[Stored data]
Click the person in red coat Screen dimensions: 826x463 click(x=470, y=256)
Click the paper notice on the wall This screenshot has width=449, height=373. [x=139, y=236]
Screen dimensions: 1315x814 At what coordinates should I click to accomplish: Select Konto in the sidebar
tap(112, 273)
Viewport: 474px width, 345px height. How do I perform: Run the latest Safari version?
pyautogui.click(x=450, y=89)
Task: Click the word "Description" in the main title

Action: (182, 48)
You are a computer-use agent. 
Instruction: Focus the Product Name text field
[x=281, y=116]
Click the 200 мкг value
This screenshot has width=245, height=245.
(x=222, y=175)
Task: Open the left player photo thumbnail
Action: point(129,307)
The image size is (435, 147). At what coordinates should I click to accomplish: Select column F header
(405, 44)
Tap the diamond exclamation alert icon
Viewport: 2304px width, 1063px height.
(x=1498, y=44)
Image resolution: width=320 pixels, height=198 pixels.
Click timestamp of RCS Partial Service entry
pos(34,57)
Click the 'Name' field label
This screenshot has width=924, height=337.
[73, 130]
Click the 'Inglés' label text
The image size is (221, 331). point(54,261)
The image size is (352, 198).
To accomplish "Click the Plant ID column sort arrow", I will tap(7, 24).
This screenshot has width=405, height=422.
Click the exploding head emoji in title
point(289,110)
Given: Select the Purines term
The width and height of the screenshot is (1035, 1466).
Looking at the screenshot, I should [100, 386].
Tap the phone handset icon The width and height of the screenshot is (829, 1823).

**Activity**: Exactly as they appear above, return all of the records.

**Result of the task**:
Click the person in red coat Screen dimensions: 826x463 click(x=470, y=256)
Click the paper notice on the wall This screenshot has width=449, height=373. [x=139, y=236]
Screen dimensions: 1315x814 At what coordinates should I click to accomplish: Select Konto in the sidebar
tap(112, 273)
Viewport: 474px width, 345px height. How do I perform: Run the latest Safari version?
pyautogui.click(x=450, y=89)
Task: Click the word "Description" in the main title

Action: (182, 48)
You are a computer-use agent. 
Instruction: Focus the Product Name text field
[x=281, y=116]
Click the 200 мкг value
This screenshot has width=245, height=245.
(x=222, y=175)
Task: Open the left player photo thumbnail
Action: point(129,307)
The image size is (435, 147). At what coordinates should I click to accomplish: Select column F header
(405, 44)
Tap the diamond exclamation alert icon
Viewport: 2304px width, 1063px height.
(x=1498, y=44)
Image resolution: width=320 pixels, height=198 pixels.
Click timestamp of RCS Partial Service entry
pos(34,57)
Click the 'Name' field label
This screenshot has width=924, height=337.
[73, 130]
Click the 'Inglés' label text
The image size is (221, 331). point(54,261)
The image size is (352, 198).
To accomplish "Click the Plant ID column sort arrow", I will tap(7, 24).
This screenshot has width=405, height=422.
Click the exploding head emoji in title
point(289,110)
Given: Select the Purines term
The width and height of the screenshot is (1035, 1466).
Looking at the screenshot, I should [100, 386].
Tap the phone handset icon The width and height of the screenshot is (829, 1823).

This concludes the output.